SET TASK: Please filter the listing below, keeping every line that contains the string "pixels".

■ ■ ■

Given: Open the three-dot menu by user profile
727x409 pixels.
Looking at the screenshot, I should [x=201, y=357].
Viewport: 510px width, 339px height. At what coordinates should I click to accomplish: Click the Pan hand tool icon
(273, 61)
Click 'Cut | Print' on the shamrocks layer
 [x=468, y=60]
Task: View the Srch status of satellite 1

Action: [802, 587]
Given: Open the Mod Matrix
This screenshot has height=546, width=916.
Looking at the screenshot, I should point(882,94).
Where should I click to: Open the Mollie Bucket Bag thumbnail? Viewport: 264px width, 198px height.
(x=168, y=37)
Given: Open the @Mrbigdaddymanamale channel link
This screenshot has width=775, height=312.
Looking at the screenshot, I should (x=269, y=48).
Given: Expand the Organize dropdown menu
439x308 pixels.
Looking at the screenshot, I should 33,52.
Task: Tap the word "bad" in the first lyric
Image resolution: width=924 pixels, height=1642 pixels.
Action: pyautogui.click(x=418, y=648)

■ ■ ■

THE SOLUTION:
727x409 pixels.
439x308 pixels.
Image resolution: width=924 pixels, height=1642 pixels.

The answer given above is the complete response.